Sunday, June 16, 2013

Escher, Paul Klee, and a Turtle, Oh My...

...to which the tagline can read: a snapshot of the corner shelf in the study of a photographer prone to a gentle madness (where the "madness" refers to the deep passion for books, and is part of the title of a book - not shown - that describes that passion). My home, much to wife's dismay, is filled with books; all kinds of books; a veritable (countable) infinity of books, though a demonstrably smaller infinity than, say, the infinity represented by the categories one can imagine by which these books can all be distinguished, and that they collectively represent an intertwined wisdom about.

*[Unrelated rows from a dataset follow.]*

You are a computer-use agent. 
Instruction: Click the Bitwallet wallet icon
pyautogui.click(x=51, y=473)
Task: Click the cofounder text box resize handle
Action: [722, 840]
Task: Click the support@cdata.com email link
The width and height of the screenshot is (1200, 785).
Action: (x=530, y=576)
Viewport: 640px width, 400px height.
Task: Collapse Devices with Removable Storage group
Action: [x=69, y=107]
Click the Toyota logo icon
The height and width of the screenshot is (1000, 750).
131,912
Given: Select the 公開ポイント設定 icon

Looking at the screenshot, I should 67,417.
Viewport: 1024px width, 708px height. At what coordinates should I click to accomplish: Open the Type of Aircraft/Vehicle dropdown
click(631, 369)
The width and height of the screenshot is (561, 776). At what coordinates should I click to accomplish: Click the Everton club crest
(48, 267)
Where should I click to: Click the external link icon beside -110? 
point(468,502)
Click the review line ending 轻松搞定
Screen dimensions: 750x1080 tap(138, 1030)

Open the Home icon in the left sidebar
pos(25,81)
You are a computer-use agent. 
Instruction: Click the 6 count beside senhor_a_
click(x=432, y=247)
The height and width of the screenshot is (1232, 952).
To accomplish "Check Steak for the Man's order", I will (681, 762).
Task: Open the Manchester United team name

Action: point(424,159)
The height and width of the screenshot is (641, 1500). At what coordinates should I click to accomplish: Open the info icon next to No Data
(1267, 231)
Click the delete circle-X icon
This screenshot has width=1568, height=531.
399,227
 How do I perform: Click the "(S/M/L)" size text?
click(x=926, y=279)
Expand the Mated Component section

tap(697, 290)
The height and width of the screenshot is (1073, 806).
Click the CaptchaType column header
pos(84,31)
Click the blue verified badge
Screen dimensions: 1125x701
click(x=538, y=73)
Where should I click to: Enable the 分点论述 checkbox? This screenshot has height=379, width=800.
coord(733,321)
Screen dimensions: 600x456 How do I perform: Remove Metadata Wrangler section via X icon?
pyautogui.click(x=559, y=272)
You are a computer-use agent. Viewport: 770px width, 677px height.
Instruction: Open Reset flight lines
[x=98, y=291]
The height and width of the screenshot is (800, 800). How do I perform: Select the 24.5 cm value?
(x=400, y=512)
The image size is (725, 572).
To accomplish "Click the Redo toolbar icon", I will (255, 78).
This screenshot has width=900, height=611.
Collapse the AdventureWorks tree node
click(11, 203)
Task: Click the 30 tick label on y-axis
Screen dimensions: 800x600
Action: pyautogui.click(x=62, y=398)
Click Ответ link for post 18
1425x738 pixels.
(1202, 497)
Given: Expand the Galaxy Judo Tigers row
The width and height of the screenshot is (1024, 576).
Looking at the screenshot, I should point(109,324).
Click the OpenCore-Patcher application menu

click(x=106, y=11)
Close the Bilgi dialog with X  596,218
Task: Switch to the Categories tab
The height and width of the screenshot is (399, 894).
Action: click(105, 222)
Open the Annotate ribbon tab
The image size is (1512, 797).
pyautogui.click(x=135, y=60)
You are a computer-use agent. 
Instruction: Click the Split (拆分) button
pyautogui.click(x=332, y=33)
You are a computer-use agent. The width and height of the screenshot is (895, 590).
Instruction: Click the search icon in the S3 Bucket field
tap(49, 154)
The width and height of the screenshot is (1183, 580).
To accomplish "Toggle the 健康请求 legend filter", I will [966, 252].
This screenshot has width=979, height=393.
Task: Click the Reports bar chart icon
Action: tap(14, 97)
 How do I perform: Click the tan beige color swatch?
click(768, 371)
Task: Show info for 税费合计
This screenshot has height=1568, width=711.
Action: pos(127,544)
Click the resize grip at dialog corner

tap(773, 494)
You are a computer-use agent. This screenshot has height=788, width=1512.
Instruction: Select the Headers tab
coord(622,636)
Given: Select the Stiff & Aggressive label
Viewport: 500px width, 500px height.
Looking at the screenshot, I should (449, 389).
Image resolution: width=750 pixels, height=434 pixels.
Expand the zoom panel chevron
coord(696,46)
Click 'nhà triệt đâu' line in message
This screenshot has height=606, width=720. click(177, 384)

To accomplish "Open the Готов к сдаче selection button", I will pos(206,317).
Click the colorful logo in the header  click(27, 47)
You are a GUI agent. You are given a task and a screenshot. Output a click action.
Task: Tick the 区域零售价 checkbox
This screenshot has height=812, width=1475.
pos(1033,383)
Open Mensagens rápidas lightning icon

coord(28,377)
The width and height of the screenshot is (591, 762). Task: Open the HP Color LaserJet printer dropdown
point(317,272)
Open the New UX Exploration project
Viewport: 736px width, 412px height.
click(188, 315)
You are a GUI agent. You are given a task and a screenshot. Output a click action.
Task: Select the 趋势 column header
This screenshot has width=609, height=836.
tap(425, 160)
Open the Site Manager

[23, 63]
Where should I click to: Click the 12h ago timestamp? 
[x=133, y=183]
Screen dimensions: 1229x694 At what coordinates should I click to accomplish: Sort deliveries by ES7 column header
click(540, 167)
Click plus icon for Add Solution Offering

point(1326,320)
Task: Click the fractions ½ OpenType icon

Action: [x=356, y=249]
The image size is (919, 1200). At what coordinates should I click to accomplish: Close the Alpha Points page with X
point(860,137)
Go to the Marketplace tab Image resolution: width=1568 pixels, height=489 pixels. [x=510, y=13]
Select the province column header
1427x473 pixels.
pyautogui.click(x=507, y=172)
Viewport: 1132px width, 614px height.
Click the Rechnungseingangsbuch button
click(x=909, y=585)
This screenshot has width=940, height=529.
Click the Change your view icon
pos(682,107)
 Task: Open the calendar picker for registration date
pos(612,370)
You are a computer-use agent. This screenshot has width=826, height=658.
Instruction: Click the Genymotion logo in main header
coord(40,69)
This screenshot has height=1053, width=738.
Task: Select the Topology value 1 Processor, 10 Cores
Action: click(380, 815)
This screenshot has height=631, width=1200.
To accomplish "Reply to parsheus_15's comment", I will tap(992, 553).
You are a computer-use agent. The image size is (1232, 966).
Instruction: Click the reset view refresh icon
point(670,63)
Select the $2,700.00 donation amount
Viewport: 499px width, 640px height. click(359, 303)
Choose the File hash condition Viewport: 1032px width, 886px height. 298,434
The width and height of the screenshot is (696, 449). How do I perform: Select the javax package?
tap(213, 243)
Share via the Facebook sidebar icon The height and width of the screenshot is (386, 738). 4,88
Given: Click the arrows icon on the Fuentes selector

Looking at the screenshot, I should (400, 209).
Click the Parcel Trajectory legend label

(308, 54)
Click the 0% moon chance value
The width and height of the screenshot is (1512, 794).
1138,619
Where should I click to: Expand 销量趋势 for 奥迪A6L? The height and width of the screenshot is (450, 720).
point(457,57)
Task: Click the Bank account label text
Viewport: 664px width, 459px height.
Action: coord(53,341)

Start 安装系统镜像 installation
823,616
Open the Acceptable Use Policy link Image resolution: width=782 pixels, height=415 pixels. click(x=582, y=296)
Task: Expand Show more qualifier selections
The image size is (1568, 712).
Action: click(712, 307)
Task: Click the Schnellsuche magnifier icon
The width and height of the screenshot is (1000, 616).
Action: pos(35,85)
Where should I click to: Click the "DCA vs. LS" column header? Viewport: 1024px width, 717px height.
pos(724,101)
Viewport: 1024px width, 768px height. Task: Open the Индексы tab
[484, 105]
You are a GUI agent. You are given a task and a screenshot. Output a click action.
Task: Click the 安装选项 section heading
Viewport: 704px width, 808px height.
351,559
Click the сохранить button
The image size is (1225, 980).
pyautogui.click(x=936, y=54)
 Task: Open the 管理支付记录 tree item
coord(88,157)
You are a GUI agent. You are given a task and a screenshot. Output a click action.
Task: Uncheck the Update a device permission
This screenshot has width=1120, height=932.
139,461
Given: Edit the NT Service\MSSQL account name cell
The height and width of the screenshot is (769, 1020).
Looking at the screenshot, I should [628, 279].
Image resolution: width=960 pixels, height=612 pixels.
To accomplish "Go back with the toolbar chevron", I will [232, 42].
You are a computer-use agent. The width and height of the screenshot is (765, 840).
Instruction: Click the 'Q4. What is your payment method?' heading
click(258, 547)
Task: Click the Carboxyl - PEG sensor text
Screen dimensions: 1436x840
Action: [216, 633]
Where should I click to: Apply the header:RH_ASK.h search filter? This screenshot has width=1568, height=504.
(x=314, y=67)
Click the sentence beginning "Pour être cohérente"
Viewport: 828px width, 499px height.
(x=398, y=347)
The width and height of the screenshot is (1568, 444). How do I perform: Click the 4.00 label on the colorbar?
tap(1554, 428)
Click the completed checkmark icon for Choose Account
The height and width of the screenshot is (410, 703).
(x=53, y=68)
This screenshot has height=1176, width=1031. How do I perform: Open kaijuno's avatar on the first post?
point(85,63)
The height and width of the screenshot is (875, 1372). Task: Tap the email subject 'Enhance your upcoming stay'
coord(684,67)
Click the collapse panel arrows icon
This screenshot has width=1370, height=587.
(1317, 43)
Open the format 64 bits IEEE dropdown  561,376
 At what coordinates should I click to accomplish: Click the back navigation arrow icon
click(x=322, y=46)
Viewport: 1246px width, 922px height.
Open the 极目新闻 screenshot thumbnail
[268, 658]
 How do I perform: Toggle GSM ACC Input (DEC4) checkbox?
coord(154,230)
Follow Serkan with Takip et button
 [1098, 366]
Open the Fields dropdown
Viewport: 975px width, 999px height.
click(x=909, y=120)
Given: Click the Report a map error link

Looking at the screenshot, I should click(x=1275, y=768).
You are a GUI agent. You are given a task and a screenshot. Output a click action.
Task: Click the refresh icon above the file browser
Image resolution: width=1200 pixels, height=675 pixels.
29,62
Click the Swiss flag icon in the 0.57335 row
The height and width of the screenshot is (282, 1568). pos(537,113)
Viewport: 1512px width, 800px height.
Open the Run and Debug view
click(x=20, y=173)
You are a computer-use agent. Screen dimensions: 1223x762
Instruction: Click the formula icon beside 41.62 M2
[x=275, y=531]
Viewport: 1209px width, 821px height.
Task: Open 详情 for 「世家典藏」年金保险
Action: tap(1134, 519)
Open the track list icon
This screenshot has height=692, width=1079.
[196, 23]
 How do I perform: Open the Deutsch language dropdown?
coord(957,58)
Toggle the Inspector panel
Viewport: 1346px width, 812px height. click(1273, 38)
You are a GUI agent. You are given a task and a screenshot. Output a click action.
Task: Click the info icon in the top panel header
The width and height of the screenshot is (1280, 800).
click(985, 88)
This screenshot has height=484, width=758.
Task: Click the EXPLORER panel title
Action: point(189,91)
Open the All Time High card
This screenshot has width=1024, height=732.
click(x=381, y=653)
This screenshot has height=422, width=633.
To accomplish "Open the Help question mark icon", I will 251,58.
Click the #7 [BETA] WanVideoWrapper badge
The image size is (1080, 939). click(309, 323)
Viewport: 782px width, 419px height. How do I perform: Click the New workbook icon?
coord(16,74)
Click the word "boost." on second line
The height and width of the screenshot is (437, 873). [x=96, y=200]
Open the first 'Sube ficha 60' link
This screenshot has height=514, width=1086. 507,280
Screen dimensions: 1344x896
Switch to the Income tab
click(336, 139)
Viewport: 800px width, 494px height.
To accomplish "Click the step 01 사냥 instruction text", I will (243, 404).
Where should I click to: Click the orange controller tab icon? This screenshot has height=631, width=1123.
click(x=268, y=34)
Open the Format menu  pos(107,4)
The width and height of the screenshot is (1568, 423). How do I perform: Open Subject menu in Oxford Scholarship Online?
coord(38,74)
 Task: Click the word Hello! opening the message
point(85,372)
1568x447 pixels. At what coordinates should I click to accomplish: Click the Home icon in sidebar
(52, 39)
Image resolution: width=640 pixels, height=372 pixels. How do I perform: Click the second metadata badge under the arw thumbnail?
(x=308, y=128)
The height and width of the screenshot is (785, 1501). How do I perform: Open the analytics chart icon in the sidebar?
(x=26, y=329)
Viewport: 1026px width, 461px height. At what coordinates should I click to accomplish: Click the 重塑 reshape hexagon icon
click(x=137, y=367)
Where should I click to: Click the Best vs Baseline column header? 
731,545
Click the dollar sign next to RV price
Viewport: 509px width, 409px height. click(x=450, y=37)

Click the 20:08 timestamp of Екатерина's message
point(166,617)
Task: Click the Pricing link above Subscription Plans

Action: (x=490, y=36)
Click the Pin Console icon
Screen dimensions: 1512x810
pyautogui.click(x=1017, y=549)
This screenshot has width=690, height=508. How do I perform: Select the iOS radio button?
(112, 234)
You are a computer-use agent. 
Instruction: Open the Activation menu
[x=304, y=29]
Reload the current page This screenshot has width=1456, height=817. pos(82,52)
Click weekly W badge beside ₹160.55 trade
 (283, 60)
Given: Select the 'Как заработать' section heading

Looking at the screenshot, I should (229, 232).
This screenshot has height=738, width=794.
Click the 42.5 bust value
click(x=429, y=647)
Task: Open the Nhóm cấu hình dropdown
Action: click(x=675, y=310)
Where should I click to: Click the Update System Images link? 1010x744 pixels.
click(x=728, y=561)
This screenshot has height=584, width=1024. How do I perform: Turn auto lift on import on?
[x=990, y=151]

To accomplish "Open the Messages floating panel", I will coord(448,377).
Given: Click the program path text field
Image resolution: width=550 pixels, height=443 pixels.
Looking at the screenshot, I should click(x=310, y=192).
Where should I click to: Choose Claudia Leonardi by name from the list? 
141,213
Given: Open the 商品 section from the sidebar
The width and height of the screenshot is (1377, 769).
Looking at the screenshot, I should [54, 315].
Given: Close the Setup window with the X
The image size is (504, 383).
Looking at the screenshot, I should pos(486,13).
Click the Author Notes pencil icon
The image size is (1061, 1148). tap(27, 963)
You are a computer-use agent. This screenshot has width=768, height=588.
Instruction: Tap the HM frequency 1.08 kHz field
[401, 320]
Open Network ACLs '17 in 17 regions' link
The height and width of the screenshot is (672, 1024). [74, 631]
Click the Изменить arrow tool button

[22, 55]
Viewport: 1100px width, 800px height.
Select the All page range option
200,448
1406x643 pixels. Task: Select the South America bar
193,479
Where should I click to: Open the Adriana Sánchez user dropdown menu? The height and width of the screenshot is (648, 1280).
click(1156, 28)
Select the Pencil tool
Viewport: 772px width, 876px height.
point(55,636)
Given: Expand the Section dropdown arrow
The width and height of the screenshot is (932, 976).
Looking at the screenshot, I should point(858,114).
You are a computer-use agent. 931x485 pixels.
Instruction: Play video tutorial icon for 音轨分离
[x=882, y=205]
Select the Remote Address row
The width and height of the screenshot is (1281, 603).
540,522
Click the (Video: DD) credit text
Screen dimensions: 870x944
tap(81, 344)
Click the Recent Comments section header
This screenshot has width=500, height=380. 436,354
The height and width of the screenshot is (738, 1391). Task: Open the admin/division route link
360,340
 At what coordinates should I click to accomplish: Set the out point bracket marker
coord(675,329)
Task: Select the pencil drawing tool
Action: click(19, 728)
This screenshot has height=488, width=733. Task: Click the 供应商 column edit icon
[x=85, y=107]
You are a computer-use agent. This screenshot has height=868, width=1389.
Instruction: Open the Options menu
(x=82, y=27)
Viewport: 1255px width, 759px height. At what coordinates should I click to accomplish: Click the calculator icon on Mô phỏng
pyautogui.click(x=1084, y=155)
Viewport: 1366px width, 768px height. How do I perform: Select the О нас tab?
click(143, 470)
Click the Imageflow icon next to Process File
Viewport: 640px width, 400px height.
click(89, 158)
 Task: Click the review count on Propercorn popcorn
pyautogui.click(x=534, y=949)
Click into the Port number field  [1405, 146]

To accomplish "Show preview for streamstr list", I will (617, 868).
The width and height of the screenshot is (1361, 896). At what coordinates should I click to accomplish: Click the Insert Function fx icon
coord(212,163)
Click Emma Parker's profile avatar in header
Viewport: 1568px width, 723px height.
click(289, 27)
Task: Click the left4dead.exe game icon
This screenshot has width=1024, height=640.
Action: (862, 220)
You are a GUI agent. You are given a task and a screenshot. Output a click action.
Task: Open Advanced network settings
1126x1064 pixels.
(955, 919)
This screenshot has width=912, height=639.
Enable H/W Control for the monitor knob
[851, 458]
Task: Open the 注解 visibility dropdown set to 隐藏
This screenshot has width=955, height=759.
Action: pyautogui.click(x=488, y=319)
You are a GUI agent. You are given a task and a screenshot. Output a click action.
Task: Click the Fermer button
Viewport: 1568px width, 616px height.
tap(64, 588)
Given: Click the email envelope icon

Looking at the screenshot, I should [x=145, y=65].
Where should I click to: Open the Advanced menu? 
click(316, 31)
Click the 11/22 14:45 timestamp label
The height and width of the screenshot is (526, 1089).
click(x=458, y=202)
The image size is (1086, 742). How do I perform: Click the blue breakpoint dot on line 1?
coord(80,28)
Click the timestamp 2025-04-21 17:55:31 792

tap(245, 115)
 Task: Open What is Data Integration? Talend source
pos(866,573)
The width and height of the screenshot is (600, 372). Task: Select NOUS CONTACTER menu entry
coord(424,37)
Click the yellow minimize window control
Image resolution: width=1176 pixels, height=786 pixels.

Short books, and long; dime-store paperbacks and coffee-table-sized hardcovers; textured papers and glossy; those with pictures and others with only text; books about history and culture; philosophy, art, religion and Zen; the collected works of Chekov, Ellery Queen, Stanislaw Lem, and Philip K. Dick (with scattered books and tapes by Alan Watts); travelogues about conquests of Everest, Antarctica, and Ayahuasca; biographies of Maxwell, Dirac, and Feynman, as well as Ansel, Cartier-Bresson, and two Westons (Edward and Brett); books on self-organized vortices of consciousness and anything else mused on by Hofstadter; Christopher Alexander's magnum opus; and more books on physics and photography than most dreams can conjure over a dozen or more nights!

Borges famously introduced a ridiculously wondrous taxonomy of all knowledge in his 1942 essay "The Analytical Language of John Wilkins" (which he claims to have taken from an ancient Chinese encyclopedia, Celestial Emporium of Benevolent Knowledge). The categories of animals alone includes: 

"Those that belong to the emperor;
Embalmed ones;
Those that are trained;
Suckling pigs;
Mermaids (or Sirens);
Fabulous ones;
Stray dogs;
Those that are included in this classification;
Those that tremble as if they were mad;
Innumerable ones;
Those drawn with a very fine camel hair brush;
Et cetera;
Those that have just broken the flower vase;
Those that, at a distance, resemble flies."

And to this whimsical classification I introduce another that leads directly to the title of this blog: an image of the books (and of whatever else might fall onto your camera's sensor) that sits directly in front of you as you work on your images on a computer. Arbitrary? To be sure. Meaningful? Only to the extent that it is a well-formed query that has a definite answer; it may even provide a glimpse of what "interests one" most, right now, as in "I need this and that reference to be by my side." If we are what we read (and eat, and see, and do, ...) then surely our most immediate literary/visual companions are what we are at this moment (so long as they assembled on the shelf by themselves).

So my soul, right now, evidently needs these 15 books to be within easy reach as I muse and ponder and tinker with tones and forms on my computer: 9 are related to photography, 3 to art, and 1 each to mathematics, physics, and an "uncategorizable" category onto itself (best defined by its title: The Art of Looking Sideways); well, these books and an image of an old, wise sea turtle who - like a Zen sage -  quietly reminds me of the transience of all categories and classifications, and that, eventually, even my desire to look sideways will drift into a timeless void.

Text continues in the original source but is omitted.